È vero che Cornelio, in quanto devoto proselito della fede ebraica, doveva essere ben preparato per questo modo di predicare Cristo. Tuttavia, è impossibile non percepire, sia nell'oratore stesso che nel suo discorso, l'ebreo in tutto e per tutto. Ora, confronta questo con il modo in cui Paolo si rivolge sia ai barbari di Licaonia che ai Greci di Atene, e si vedrà subito che l'oratore si rivolge ai Gentili sulla base dei Gentili associazioni ebraiche e la fraseologia ebraica essendo studiata, ma in modo del tutto naturale e facile, evitato.

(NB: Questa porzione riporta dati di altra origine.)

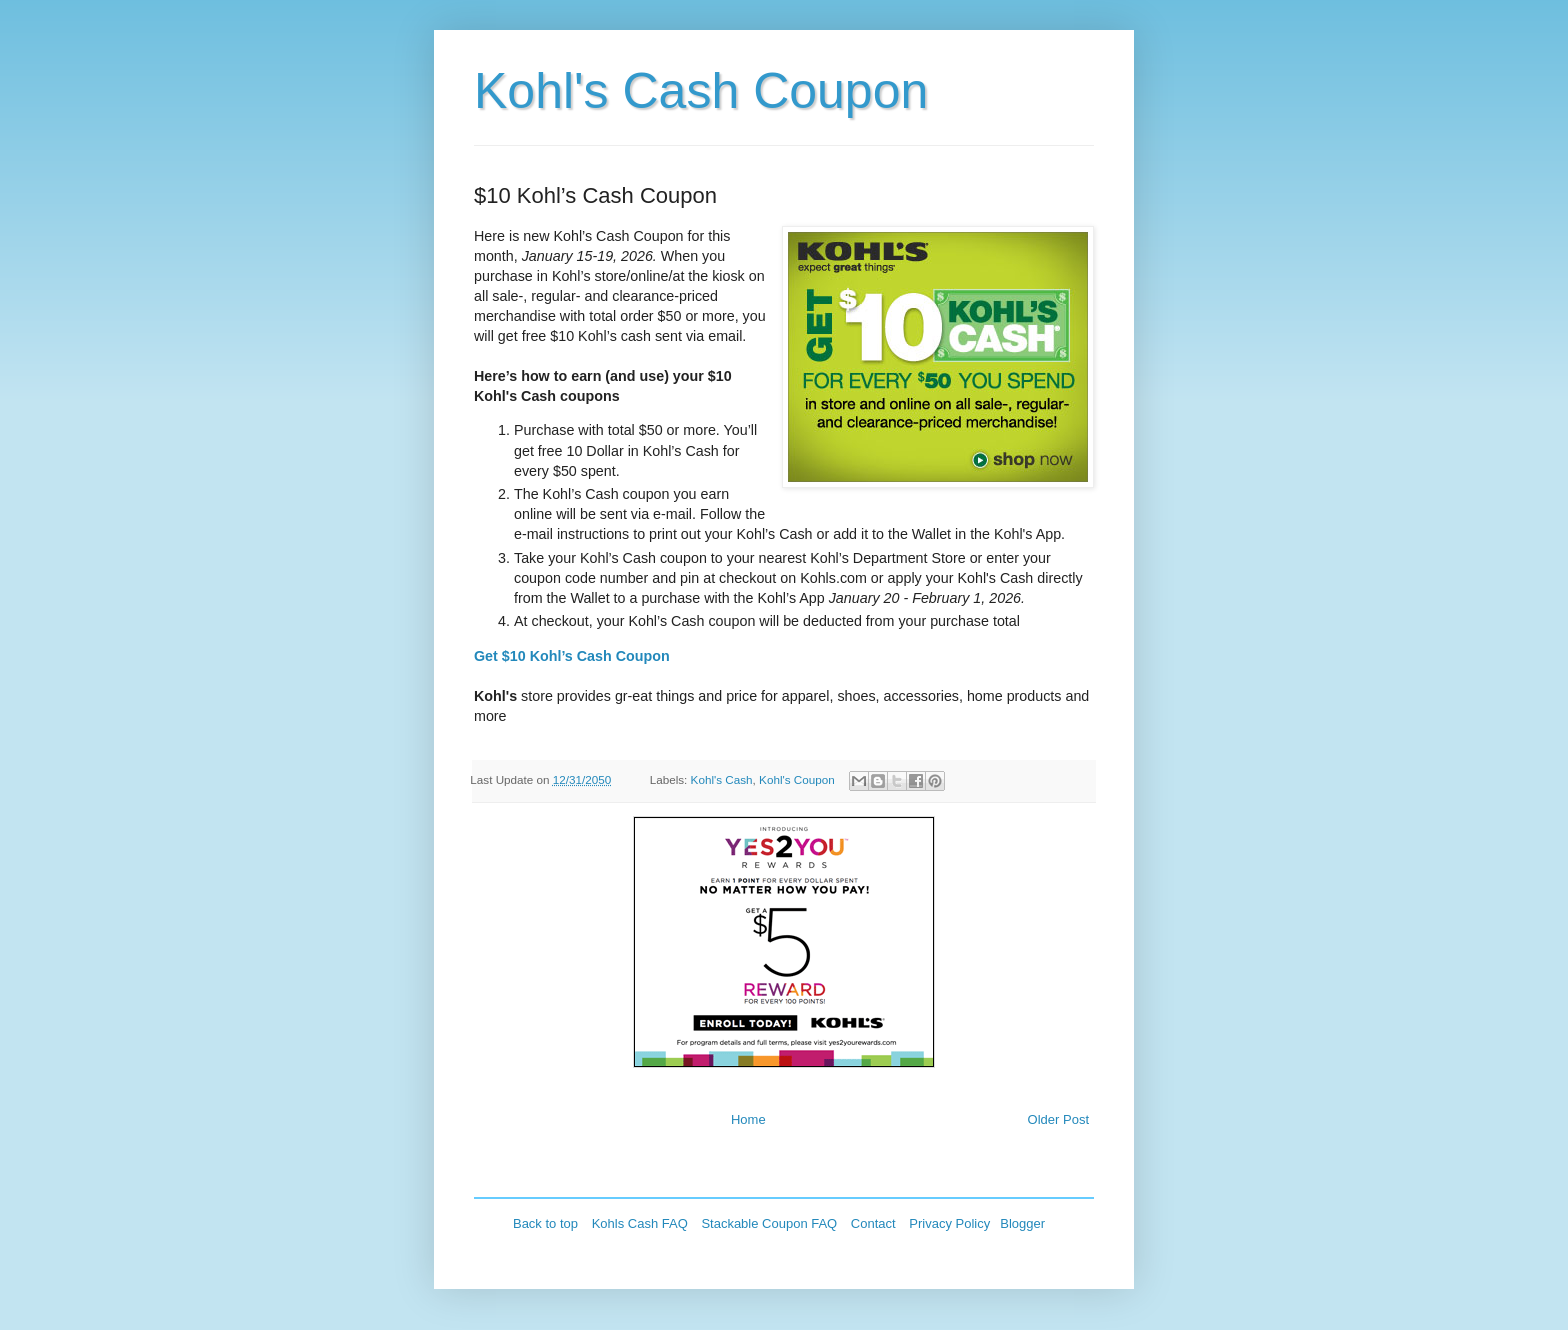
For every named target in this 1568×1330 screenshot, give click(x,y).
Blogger (1022, 1223)
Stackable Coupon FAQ (769, 1223)
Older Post (1058, 1119)
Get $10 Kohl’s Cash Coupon (572, 656)
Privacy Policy (949, 1223)
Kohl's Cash (722, 779)
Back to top (545, 1223)
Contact (873, 1223)
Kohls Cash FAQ (640, 1223)
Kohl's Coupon (797, 779)
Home (748, 1119)
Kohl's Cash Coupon (701, 91)
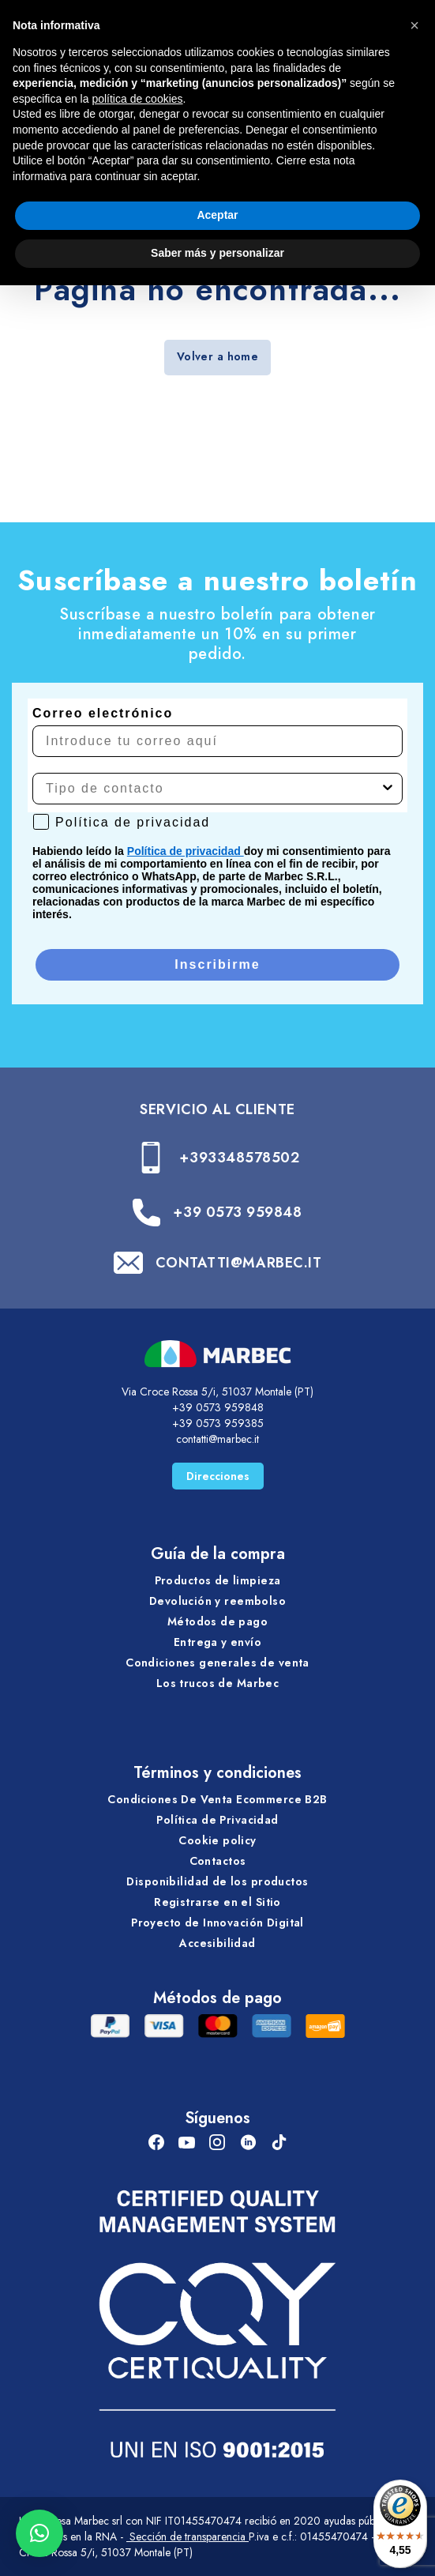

In breve, mentre è tanto a suo agio con i suoi connazionali come se tutte le sue idee fossero state esclusivamente ebraiche, è a un pubblico gentile come un gentile, nel punto di vista da cui presenta il Vangelo, come se fosse stato un convertito Pagano. Questa flessibilità d'animo nel trattare con gli uomini, questo potere di presentare le verità più grandi in forme adatte a tutte le classi, costituisce una caratteristica principale della sua superiorità su tutti gli altri apostoli; una caratteristica che, come uno consapevole di possederlo e deciso a trarne il miglior conto per il Vangelo, ha lui stesso descritto nel linguaggio il più impressionante: "Agli ebrei mi sono fatto come un ebreo, per guadagnare i ebrei ; a quelli che sono sotto la legge, come sotto la legge, per guadagnare quelli che sono sotto la legge; a quelli che sono senza legge, come senza legge, (non essendo senza legge a Dio,

Ai deboli mi sono fatto come debole, per guadagnare i deboli: mi sono fatto ogni cosa a tutti, per salvare con ogni mezzo alcuni» ( 1 Corinzi 9:20 ).